_TO DO:_ Begin at the top of the records and copy each line exactly. The line containing "The width and height of the screenshot is (842, 470)." is the last one to include.

_STUDY MATERIAL:_
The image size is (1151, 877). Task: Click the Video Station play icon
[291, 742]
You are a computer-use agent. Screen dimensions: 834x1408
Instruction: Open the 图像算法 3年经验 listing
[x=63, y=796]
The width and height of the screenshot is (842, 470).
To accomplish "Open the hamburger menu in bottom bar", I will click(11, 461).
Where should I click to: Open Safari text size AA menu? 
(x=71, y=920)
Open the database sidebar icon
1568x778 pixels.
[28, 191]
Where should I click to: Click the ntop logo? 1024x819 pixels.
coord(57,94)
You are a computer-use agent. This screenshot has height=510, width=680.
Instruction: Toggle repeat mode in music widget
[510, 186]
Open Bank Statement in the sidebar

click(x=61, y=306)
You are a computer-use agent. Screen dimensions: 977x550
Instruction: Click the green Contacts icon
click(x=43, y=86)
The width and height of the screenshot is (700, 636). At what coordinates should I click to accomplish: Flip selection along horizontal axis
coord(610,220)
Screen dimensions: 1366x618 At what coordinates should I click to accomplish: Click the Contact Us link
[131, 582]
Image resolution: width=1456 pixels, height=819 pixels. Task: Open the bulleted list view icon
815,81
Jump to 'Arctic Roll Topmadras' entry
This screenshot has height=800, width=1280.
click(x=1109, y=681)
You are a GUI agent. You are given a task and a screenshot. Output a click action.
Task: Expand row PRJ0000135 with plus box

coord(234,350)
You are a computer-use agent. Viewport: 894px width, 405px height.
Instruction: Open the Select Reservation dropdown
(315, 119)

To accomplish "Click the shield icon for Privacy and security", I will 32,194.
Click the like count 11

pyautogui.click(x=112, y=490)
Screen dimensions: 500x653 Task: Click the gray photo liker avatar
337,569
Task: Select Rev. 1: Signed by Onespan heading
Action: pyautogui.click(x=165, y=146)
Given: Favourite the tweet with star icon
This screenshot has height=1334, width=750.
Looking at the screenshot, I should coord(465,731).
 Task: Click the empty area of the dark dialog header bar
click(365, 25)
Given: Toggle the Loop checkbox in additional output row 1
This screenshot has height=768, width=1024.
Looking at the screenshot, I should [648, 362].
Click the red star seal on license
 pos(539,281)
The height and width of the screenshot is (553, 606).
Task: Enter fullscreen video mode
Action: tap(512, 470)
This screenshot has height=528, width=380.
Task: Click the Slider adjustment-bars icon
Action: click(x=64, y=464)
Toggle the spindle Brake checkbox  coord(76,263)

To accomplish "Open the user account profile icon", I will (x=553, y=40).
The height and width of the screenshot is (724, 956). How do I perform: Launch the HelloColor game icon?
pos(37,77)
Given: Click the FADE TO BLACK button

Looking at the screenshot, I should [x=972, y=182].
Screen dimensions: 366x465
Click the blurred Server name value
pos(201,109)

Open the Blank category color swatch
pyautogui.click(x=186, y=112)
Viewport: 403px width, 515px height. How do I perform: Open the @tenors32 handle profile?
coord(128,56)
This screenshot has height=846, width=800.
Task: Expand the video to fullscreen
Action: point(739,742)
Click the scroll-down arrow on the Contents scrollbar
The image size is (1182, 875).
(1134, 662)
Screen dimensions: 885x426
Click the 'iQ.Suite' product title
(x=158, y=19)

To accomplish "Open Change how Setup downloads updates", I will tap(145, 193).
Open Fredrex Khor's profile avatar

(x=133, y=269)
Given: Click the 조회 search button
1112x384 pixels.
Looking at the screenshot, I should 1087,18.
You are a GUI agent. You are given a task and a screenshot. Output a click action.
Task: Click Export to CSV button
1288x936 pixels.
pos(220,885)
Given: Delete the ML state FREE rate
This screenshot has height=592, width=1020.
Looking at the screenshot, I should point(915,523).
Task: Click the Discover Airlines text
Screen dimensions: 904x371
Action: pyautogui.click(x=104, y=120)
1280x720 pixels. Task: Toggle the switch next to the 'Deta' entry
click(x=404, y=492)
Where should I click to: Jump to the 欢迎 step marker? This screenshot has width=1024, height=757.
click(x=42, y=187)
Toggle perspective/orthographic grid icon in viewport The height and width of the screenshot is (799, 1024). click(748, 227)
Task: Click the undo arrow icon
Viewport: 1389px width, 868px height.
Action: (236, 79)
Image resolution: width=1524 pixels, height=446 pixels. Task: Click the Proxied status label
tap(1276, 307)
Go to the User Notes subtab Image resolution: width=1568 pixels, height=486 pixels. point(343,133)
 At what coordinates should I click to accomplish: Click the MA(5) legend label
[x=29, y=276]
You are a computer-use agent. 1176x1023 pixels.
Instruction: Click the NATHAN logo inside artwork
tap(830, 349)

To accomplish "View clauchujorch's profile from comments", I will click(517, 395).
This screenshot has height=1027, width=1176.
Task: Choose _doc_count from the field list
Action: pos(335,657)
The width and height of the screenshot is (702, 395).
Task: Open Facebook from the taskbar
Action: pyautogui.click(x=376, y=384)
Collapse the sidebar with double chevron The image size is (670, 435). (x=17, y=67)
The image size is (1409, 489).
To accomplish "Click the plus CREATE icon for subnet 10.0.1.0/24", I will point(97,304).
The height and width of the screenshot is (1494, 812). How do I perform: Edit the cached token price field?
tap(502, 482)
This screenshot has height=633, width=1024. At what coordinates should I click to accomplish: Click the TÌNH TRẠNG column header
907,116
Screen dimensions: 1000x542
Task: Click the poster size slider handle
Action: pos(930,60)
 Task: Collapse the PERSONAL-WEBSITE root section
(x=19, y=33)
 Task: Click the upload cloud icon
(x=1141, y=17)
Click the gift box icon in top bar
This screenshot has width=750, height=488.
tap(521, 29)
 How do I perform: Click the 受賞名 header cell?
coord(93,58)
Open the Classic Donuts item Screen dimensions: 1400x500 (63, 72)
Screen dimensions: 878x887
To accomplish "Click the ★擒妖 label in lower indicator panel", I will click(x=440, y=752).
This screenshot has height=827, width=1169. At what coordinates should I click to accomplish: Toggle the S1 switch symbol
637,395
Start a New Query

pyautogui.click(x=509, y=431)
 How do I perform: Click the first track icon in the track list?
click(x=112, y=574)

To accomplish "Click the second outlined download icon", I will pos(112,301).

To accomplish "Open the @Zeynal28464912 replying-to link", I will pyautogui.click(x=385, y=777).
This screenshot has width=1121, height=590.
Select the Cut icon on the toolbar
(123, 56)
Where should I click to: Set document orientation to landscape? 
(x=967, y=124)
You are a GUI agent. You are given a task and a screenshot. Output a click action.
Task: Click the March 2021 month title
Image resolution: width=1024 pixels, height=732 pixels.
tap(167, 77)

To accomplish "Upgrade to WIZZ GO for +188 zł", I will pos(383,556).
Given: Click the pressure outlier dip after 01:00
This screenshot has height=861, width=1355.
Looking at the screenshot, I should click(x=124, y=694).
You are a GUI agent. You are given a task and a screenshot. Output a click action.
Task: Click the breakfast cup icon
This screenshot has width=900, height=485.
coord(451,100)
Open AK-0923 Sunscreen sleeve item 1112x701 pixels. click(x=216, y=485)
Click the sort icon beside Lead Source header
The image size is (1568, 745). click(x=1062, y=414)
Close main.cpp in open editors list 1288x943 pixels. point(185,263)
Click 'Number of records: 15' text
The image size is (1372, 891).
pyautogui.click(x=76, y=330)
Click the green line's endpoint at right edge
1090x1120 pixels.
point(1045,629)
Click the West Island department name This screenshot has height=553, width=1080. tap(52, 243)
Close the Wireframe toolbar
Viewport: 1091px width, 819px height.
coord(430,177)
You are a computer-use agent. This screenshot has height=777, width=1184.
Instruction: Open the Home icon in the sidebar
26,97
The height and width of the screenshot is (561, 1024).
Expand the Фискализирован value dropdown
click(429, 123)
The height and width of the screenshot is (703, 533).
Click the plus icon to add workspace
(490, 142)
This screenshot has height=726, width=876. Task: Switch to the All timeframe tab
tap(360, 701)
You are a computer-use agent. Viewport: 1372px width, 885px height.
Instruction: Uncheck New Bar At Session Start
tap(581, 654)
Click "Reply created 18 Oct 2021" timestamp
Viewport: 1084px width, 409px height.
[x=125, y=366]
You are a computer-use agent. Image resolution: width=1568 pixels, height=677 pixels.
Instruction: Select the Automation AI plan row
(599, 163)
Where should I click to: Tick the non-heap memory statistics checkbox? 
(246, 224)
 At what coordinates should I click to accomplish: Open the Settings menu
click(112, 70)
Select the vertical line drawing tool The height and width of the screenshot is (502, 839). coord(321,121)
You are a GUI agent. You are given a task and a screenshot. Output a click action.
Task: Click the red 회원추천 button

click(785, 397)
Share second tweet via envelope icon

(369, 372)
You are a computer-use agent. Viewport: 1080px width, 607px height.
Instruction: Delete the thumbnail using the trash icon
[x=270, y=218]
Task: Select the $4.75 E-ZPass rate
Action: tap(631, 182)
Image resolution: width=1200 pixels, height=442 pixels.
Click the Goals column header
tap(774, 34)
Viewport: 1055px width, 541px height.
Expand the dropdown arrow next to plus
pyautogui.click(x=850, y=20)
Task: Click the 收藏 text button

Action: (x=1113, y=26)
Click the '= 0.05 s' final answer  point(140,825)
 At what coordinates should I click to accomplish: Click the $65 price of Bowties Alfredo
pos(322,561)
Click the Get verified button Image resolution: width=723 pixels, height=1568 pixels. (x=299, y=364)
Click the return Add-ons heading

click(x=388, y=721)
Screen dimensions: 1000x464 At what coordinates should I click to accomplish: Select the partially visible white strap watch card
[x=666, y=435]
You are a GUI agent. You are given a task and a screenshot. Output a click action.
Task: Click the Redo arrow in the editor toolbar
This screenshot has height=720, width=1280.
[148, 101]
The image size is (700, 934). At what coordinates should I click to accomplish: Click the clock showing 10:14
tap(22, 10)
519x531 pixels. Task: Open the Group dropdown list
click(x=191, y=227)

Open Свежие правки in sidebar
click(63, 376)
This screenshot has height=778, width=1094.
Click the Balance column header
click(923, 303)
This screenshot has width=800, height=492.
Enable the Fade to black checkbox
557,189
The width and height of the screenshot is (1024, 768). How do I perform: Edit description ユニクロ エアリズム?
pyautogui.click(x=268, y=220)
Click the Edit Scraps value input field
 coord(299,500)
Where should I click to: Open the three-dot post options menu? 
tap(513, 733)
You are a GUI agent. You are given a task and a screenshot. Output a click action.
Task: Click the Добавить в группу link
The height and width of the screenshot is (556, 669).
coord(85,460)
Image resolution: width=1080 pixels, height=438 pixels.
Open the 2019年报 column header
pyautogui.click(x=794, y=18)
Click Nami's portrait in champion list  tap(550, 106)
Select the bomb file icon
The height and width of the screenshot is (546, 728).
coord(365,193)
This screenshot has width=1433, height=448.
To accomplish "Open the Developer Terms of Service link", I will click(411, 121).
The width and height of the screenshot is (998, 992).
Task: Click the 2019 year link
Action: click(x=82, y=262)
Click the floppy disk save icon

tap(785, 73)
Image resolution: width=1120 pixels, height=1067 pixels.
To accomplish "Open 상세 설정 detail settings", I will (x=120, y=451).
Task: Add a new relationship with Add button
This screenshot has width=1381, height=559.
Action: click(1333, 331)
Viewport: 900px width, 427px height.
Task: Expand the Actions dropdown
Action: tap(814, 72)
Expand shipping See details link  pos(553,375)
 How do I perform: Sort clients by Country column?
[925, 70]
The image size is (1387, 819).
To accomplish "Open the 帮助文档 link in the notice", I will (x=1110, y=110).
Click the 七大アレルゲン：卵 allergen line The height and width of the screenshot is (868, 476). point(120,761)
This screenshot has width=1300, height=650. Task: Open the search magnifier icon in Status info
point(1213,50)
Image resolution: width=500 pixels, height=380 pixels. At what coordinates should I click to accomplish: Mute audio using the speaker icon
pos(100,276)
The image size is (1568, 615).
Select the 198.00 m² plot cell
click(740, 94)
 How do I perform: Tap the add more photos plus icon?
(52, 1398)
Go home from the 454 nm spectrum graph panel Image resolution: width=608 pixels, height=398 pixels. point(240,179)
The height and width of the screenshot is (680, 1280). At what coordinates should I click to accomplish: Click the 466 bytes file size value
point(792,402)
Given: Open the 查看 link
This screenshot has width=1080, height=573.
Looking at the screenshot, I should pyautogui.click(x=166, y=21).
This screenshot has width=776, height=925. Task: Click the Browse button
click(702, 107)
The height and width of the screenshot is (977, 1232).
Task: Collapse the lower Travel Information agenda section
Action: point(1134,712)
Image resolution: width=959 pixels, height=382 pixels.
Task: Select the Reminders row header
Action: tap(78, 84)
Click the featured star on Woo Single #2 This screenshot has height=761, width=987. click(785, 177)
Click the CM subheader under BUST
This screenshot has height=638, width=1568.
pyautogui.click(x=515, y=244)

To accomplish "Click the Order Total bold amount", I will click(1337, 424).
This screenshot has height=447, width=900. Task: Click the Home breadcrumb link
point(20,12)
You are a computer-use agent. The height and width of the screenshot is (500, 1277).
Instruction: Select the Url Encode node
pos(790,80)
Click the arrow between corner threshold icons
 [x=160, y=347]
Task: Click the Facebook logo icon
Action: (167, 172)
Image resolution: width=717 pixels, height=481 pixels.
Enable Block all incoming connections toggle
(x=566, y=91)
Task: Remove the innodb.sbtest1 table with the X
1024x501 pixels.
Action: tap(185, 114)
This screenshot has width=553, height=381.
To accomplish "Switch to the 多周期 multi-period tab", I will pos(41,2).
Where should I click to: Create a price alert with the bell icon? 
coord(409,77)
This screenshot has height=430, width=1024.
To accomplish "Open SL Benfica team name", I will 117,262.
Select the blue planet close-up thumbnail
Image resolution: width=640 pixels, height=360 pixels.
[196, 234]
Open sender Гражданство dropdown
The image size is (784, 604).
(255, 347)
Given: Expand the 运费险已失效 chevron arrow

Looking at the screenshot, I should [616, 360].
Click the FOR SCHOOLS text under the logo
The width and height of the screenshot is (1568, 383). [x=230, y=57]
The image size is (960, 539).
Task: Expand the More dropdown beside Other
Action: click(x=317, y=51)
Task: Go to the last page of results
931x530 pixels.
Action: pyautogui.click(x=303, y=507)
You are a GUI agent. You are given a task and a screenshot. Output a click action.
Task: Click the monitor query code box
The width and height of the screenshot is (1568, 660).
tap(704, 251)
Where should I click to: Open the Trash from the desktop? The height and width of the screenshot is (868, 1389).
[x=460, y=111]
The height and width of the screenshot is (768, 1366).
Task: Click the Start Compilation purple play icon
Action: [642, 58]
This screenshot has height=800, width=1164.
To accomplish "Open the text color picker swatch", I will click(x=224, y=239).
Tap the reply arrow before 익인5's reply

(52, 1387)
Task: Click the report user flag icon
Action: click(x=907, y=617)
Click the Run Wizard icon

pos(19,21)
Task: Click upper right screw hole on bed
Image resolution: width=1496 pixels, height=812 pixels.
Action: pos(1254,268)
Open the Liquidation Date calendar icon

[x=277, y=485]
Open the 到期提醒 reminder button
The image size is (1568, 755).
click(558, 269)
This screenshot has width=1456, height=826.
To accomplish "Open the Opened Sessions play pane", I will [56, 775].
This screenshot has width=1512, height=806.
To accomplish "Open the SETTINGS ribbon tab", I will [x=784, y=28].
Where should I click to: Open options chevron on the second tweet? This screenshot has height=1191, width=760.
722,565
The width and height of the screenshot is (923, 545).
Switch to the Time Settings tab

_ANSWER TO THIS EXERCISE:_
The image size is (1151, 877). Task: Click the Video Station play icon
[291, 742]
You are a computer-use agent. Screen dimensions: 834x1408
Instruction: Open the 图像算法 3年经验 listing
[x=63, y=796]
The width and height of the screenshot is (842, 470).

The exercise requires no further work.